Sibau (AR): pazienti con immunodeficienze primitive costretti a migrare in Veneto

Giuseppe Sibau

“I pazienti con immunodeficienze primitive della Regione sono pronti a spostarsi in Veneto per le terapie. Hanno già avuto un incontro, con un ottimo riscontro, a Treviso e non sono più disposti ad attendere le risposte della sanità locale”. Così Giuseppe Sibau, consigliere regionale di Autonomia Responsabile, il quale prosegue: “Al momento dieci persone hanno manifestato la propria disponibilità a muoversi altrove, con relativo danno economico per il sistema sanitario del Friuli Venezia Giulia se consideriamo che solo una visita con infusione si aggira sui 4000 euro a paziente. Il tutto perché da noi non si riesce a creare un’équipe composta da due, tre specialisti e questo nonostante la nostra sia una Regione virtuosa per il numero di donatori di sangue. Tale situazione ha dell’incredibile. A tal proposito, quasi un anno fa, ho presentato un’interpellanza per impegnare l’assessore Telesca a prevedere in Friuli Venezia Giulia un centro di riferimento immuno-allergologico per l’adulto con professionisti preparati anche sulle immunodeficienze primitive, come avviene già in Veneto.
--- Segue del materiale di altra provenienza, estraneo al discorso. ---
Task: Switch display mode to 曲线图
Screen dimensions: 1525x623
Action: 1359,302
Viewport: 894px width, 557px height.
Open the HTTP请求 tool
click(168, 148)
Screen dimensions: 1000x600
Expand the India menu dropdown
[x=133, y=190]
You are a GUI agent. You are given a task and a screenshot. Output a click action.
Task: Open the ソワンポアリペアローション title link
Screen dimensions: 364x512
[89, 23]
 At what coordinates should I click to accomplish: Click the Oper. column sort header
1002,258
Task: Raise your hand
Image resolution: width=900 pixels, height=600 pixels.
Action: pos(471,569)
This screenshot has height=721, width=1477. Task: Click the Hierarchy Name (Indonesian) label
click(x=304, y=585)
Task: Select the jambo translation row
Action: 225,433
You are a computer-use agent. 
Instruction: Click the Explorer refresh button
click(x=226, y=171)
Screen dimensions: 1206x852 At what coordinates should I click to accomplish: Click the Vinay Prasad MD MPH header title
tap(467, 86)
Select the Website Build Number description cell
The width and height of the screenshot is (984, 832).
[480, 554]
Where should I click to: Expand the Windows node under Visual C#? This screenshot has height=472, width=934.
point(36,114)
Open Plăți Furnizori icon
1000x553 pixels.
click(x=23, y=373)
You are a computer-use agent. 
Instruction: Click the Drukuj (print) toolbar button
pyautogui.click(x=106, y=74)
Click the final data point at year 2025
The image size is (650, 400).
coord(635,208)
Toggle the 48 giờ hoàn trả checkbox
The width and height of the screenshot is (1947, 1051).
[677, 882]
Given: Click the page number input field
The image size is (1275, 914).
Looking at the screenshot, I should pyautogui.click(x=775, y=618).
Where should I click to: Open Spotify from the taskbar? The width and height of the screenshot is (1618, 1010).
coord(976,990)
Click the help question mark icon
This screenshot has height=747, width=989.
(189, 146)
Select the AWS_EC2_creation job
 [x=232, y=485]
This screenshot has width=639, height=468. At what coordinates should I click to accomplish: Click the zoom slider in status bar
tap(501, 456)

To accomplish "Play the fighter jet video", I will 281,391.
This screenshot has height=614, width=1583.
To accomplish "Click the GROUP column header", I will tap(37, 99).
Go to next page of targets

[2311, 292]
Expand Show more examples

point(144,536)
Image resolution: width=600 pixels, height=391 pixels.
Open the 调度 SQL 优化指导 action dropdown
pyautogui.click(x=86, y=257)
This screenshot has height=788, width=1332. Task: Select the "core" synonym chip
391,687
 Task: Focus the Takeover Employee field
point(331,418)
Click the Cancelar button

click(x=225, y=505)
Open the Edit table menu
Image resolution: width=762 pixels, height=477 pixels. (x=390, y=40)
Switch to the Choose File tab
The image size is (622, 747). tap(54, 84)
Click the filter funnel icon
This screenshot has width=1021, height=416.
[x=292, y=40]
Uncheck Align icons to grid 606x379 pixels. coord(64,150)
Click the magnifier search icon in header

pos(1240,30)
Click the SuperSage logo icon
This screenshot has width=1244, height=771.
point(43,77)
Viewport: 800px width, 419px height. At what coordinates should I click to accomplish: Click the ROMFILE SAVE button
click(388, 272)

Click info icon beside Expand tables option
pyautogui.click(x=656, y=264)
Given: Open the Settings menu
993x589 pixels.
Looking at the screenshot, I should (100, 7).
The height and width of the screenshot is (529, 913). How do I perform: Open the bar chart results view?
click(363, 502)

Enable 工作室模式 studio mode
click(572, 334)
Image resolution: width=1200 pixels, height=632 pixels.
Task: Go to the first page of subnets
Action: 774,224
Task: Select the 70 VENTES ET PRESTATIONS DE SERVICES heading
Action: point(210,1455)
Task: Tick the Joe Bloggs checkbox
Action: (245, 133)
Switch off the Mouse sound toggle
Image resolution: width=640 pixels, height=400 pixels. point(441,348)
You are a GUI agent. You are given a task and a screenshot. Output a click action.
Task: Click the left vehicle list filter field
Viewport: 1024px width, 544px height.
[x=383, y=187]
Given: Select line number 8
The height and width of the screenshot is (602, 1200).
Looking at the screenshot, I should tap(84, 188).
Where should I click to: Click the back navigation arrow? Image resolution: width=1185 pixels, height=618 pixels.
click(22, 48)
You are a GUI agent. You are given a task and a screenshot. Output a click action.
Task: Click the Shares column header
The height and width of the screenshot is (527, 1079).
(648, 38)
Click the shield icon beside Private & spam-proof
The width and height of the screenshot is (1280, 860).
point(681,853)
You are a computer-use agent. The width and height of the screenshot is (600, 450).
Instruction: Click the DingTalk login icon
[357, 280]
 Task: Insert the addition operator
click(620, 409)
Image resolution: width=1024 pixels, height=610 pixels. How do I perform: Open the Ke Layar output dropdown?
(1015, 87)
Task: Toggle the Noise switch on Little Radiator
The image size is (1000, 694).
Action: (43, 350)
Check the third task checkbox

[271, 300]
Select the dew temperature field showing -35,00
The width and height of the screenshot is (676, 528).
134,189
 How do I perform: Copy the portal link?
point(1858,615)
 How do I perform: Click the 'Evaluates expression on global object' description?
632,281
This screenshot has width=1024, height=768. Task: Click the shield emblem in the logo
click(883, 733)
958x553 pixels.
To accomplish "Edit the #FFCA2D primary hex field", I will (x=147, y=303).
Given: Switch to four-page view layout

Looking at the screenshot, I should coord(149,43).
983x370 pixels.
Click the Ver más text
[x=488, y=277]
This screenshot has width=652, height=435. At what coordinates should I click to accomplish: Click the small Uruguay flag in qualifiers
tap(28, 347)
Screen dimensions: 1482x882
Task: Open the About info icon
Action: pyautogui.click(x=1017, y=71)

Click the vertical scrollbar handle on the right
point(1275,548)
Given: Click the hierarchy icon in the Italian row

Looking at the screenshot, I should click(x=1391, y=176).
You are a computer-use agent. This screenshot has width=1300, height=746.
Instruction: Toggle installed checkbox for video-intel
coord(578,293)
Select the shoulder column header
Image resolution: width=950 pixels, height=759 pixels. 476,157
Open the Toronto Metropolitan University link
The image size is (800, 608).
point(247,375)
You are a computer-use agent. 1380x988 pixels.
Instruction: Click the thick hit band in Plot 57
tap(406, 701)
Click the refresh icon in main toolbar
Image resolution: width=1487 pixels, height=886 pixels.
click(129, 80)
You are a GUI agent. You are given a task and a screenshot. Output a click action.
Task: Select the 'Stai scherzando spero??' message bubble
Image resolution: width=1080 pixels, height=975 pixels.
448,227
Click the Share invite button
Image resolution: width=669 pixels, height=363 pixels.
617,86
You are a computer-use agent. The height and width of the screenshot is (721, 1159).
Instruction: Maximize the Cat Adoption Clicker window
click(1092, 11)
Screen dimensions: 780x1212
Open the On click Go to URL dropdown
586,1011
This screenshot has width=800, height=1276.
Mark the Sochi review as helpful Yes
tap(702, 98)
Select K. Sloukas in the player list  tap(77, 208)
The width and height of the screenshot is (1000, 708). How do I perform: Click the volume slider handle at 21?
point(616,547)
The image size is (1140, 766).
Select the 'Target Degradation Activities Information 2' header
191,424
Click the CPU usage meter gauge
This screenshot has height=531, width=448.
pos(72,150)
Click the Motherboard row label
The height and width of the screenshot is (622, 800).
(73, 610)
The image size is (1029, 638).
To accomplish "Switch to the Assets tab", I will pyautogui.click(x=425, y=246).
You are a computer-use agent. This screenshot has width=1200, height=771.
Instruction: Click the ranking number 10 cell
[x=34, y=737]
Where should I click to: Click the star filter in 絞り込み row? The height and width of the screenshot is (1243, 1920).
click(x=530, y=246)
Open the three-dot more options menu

Il tutto permetterebbe di garantire un servizio idoneo anche per i pazienti che soffrono di allergie, non solo immunodeficienze primitive e patologie autoimmuni che, nel complesso, costituiscono circa un quarto della nostra popolazione regionale. Stiamo parlando di 300 patologie diverse, tutte rare, genetiche, non semplici da diagnosticare quindi una sola neo dottoressa specializzata, seppur brava, disponibile e piena di dedizione nei confronti dei malati non può bastare. Al momento - evidenzia Sibau - non rientriamo nella ESID (European Society for Immunodeficiencies), non risultano contatti significativi neppure con la rete nazionale. Certamente assumere degli specialisti comporterebbe un costo, ma mai tanto alto quanto quello che siamo destinati a pagare come Regione in questa situazione”, chiosa Sibau.